Marienkrankenhaus macht auf Hygienemaßnahmen aufmerksam

Aktionstag saubere Hände

SCHWERTE Die ausgestreckte Hand zurückweisen? Unhöflich, aber effektiv gegen Schweinegrippe oder andere ansteckende Krankheiten. Generell verzichten muss man deshalb aber auf die höfliche Geste nicht. Das Marienkrankenhaus will bei einem Aktionstag lieber auf Hygienemaßnahmen aufmerksam machen, die ein Übertragen von Krankheiten verhindern können.

von Von Reinhard Schmitz

, 29.10.2009, 07:03 Uhr / Lesedauer: 1 min
An der Aktion saubere Hände beteiligt sich das Marienkrankenhaus am 12. November.

An der Aktion saubere Hände beteiligt sich das Marienkrankenhaus am 12. November.

Wie viele Bakterien oder Viren ansonsten an den Fingern kleben, können die Besucher am „Aktionstag saubere Hände“ am Donnerstag, 12. November, testen. An einem Stand wird der Hygienebeauftragte des Marienkrankenhauses, Wolfgang Bartschke, die Krankheitserreger sichtbar machen, die sich auf der eigenen Haut verbergen. Auf dem Sprung, bei jedem Händedruck zum Gegenüber zu wandern. Um die Bedeutung der Hygienemaßnahmen noch stärker ins Bewusstsein zu bringen, nimmt das Marienkrankenhaus erstmals an dem Tag des Aktionsbündnisses Patientensicherheit teil. Von 11 bis 17 Uhr werden auf allen Etagen in den Aufzug-Foyers Präsentationsstände aufgebaut. Unter anderem werden verschiedene Arten der Desinfektion vorgestellt, Dr. Bußmann steht für Fragen bereit.
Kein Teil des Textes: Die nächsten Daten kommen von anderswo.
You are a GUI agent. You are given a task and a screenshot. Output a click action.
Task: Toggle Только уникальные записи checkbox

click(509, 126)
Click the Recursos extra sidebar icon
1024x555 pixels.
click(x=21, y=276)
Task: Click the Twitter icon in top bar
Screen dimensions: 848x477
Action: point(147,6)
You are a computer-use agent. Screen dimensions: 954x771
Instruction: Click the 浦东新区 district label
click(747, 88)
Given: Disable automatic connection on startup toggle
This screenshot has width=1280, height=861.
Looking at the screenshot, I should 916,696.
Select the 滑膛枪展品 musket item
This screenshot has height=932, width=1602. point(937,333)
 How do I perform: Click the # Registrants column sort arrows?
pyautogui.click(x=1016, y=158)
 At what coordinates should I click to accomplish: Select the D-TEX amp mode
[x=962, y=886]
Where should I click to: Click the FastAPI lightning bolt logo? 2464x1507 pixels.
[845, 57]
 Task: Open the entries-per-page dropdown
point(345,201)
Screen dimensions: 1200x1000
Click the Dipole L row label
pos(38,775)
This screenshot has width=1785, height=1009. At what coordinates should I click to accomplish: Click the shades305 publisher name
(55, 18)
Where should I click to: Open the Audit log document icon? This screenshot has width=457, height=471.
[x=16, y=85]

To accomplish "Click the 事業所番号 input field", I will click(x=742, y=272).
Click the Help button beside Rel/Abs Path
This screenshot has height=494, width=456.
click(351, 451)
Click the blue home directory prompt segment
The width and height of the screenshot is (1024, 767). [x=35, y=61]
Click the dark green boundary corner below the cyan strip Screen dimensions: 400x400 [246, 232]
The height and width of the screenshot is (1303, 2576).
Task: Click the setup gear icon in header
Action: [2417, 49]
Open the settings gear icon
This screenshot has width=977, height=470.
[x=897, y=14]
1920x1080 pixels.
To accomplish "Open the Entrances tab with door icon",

„In erster Linie wollen wir die Mitarbeiter sensibilisieren“, erklärt Pflegedienstleiterin Monika Hülsmann: „Aber auch Besucher und Angehörige sind eingeladen.“ Um teilnehmen zu dürfen, musste ihr Haus schon etliche Vorbedingungen erfüllen. So wurde im Vorfeld der Verbrauch von Desinfektionsmitteln gemessen und die Mitarbeiter wurden bei der Handhabung beobachtet. Denn die Aktion will mehr sein als ein bloßes Aufstellen von Plakaten, von denen sich Viren niemals stoppen lassen.